Given data Block Start

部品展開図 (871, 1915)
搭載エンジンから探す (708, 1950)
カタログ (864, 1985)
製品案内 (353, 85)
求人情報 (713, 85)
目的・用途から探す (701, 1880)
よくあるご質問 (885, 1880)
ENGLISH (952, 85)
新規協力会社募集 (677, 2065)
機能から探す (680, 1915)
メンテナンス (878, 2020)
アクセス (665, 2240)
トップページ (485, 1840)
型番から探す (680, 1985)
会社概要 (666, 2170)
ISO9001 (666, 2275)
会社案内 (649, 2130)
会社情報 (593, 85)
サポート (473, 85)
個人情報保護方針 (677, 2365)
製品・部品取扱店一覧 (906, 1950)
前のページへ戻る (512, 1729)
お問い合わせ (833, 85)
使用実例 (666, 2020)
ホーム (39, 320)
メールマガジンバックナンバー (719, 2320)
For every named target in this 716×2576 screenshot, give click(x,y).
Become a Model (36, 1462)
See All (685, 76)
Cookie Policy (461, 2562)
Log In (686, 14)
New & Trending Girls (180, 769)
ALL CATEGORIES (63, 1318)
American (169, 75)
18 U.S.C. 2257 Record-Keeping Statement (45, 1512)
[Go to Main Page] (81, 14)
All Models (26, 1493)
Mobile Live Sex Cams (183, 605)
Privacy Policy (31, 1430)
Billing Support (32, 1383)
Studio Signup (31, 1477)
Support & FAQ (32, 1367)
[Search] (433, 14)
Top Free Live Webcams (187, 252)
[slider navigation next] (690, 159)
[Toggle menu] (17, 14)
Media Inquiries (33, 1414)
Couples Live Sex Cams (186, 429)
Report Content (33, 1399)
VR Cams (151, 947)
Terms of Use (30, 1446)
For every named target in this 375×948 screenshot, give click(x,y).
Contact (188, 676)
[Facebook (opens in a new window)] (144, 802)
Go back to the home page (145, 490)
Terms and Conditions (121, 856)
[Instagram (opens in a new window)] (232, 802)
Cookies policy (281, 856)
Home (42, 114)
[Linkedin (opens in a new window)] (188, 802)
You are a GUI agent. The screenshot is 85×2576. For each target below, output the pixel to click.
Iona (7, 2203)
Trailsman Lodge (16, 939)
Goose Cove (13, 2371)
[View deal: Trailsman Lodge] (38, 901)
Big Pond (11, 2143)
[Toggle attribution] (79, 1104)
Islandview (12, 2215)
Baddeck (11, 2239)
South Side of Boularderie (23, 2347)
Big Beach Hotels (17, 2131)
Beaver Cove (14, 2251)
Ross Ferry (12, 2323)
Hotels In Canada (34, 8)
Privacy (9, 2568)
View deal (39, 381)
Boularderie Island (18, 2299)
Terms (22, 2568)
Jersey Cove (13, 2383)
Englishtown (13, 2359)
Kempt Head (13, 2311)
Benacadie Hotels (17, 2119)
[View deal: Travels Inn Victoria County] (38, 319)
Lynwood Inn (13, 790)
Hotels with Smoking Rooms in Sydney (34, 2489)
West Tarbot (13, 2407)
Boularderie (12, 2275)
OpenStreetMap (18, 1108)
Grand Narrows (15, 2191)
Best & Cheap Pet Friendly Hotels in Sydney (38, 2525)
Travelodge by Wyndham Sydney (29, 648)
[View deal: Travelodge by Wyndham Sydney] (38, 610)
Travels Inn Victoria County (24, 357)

Given data Block End

Problem details — For this exercise, restate every record word for word.

Output below —
部品展開図 (871, 1915)
搭載エンジンから探す (708, 1950)
カタログ (864, 1985)
製品案内 (353, 85)
求人情報 (713, 85)
目的・用途から探す (701, 1880)
よくあるご質問 (885, 1880)
ENGLISH (952, 85)
新規協力会社募集 (677, 2065)
機能から探す (680, 1915)
メンテナンス (878, 2020)
アクセス (665, 2240)
トップページ (485, 1840)
型番から探す (680, 1985)
会社概要 (666, 2170)
ISO9001 (666, 2275)
会社案内 (649, 2130)
会社情報 (593, 85)
サポート (473, 85)
個人情報保護方針 (677, 2365)
製品・部品取扱店一覧 (906, 1950)
前のページへ戻る (512, 1729)
お問い合わせ (833, 85)
使用実例 (666, 2020)
ホーム (39, 320)
メールマガジンバックナンバー (719, 2320)
For every named target in this 716×2576 screenshot, give click(x,y).
Become a Model (36, 1462)
See All (685, 76)
Cookie Policy (461, 2562)
Log In (686, 14)
New & Trending Girls (180, 769)
ALL CATEGORIES (63, 1318)
American (169, 75)
18 U.S.C. 2257 Record-Keeping Statement (45, 1512)
[Go to Main Page] (81, 14)
All Models (26, 1493)
Mobile Live Sex Cams (183, 605)
Privacy Policy (31, 1430)
Billing Support (32, 1383)
Studio Signup (31, 1477)
Support & FAQ (32, 1367)
[Search] (433, 14)
Top Free Live Webcams (187, 252)
[slider navigation next] (690, 159)
[Toggle menu] (17, 14)
Media Inquiries (33, 1414)
Couples Live Sex Cams (186, 429)
Report Content (33, 1399)
VR Cams (151, 947)
Terms of Use (30, 1446)
For every named target in this 375×948 screenshot, give click(x,y).
Contact (188, 676)
[Facebook (opens in a new window)] (144, 802)
Go back to the home page (145, 490)
Terms and Conditions (121, 856)
[Instagram (opens in a new window)] (232, 802)
Cookies policy (281, 856)
Home (42, 114)
[Linkedin (opens in a new window)] (188, 802)
You are a GUI agent. The screenshot is 85×2576. For each target below, output the pixel to click.
Iona (7, 2203)
Trailsman Lodge (16, 939)
Goose Cove (13, 2371)
[View deal: Trailsman Lodge] (38, 901)
Big Pond (11, 2143)
[Toggle attribution] (79, 1104)
Islandview (12, 2215)
Baddeck (11, 2239)
South Side of Boularderie (23, 2347)
Big Beach Hotels (17, 2131)
Beaver Cove (14, 2251)
Ross Ferry (12, 2323)
Hotels In Canada (34, 8)
Privacy (9, 2568)
View deal (39, 381)
Boularderie Island (18, 2299)
Terms (22, 2568)
Jersey Cove (13, 2383)
Englishtown (13, 2359)
Kempt Head (13, 2311)
Benacadie Hotels (17, 2119)
[View deal: Travels Inn Victoria County] (38, 319)
Lynwood Inn (13, 790)
Hotels with Smoking Rooms in Sydney (34, 2489)
West Tarbot (13, 2407)
Boularderie (12, 2275)
OpenStreetMap (18, 1108)
Grand Narrows (15, 2191)
Best & Cheap Pet Friendly Hotels in Sydney (38, 2525)
Travelodge by Wyndham Sydney (29, 648)
[View deal: Travelodge by Wyndham Sydney] (38, 610)
Travels Inn Victoria County (24, 357)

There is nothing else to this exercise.